Please use this identifier to cite or link to this item: http://hdl.handle.net/20.500.12253/916
Title: Acessibilidade aos cuidados de saúde das pessoas sem-abrigo no Centro de Lisboa
Authors: Cordeiro, Andreia
Fatia, Tiago
Keywords: Sem-abrigo
Saúde pública
Acessibilidade
Saúde
Enfermagem
Lisboa
Issue Date: 2012
Citation: Cordeiro, Andreia; Fatia, Tiago (2012). Acessibilidade aos cuidados de saúde das pessoas sem-abrigo no Centro de Lisboa. Barcarena : Universidade Atlântica
Abstract: Introdução: Em tempos de crise económica o número de sem-abrigo tende a aumentar, sendo o principal factor causal o aumento do desemprego. Este grupo vulnerável da sociedade encontra, no seu dia-a-dia, dificuldades relacionadas com o seu estado de isolamento social, entre as quais se inclui o acesso aos cuidados de saúde. Os cuidados de saúde em Portugal são direccionados para a população residente, com documentação legal. O que acontecerá, neste caso, quando um sem-abrigo tenta recorrer aos serviços de saúde? Com isto em mente, pretendemos conhecer que acessibilidade aos cuidados de saúde têm as pessoas sem-abrigo no centro de Lisboa. Material e Métodos: O presente estudo qualitativo foi realizado com base em sete entrevistas semi-estruturadas audiogravadas a sem-abrigos do centro da cidade Lisboa. Foram questionados relativamente à importância que dão à saúde; a frequência com que recorrem a cuidados de saúde e quais as barreiras encontradas. O tratamento dos dados seguiu o método de tratamento e análise de dados de Bardin. Resultados Obtidos e Conclusão: As sete pessoas sem-abrigo entrevistadas referiram que a saúde não é uma prioridade no seu dia-a-dia. Afirmaram que os cuidados de saúde são um recurso de última instância, ao qual só acedem em situações que coloquem a sua vida em risco. Os sem-abrigo entrevistados afirmaram que existe muita burocracia, sendo essa a principal barreira sentida.
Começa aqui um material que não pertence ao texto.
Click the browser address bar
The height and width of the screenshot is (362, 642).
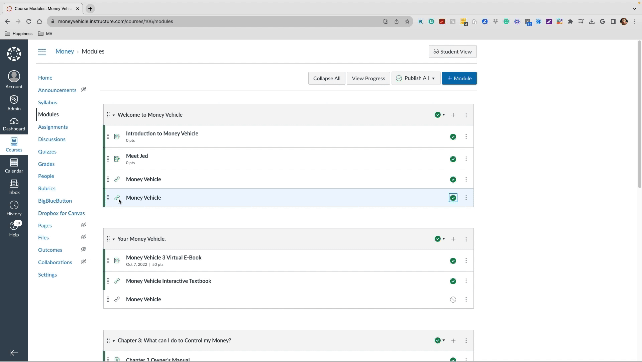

Desta forma, seria importante desenvolver uma interligação entre as várias instituições que prestam cuidados aos sem-abrigo, bem como facilitar e agilizar o seu acesso aos serviços. Contudo há que criar e aplicar estratégias de empowerment junto deste grupo, exponenciando a sua participação em diversas áreas da sociedade, entre elas a saúde. Durante o período de colheita de dados contactámos com um número considerável de sem-abrigos com patologia do foro psiquiátrico, bem como com patologia infecciosa, como a tuberculose. Sugere-se, portanto, como futura linha de investigação, o estudo da prevalência de doença mental e infecciosa nesta população, assim como novas formas de intervenção.